Your answer should be every line below that includes the word "agent".

(Data records)
Start of Block

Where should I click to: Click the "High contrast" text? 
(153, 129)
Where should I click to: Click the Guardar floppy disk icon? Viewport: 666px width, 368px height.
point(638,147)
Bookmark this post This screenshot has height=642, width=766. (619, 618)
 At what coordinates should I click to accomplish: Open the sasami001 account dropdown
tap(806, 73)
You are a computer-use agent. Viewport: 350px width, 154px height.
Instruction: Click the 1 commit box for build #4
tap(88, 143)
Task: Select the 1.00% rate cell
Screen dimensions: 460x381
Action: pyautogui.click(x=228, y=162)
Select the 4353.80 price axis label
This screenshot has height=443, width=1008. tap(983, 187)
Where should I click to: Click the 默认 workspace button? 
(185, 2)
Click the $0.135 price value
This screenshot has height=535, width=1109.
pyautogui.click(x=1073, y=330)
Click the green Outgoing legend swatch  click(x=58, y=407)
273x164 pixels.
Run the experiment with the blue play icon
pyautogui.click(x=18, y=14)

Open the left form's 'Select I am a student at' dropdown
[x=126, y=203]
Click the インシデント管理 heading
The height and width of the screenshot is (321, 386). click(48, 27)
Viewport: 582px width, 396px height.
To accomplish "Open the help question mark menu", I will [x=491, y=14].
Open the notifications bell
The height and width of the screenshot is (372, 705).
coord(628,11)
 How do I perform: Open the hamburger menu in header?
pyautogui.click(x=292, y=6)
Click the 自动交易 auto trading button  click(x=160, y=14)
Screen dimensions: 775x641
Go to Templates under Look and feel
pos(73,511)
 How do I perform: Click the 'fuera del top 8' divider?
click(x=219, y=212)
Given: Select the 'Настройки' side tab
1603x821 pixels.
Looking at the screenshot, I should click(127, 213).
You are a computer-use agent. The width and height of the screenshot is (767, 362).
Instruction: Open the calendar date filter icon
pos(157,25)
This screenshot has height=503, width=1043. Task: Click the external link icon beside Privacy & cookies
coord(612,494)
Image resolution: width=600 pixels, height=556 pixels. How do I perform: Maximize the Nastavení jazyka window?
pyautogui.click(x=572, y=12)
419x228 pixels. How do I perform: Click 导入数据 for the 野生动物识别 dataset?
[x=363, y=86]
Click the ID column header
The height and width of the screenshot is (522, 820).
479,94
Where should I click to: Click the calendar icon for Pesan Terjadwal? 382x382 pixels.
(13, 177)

End of Block

Response for this exercise >>
You are a computer-use agent. Viewport: 350px width, 154px height.
You are a computer-use agent. The width and height of the screenshot is (767, 362).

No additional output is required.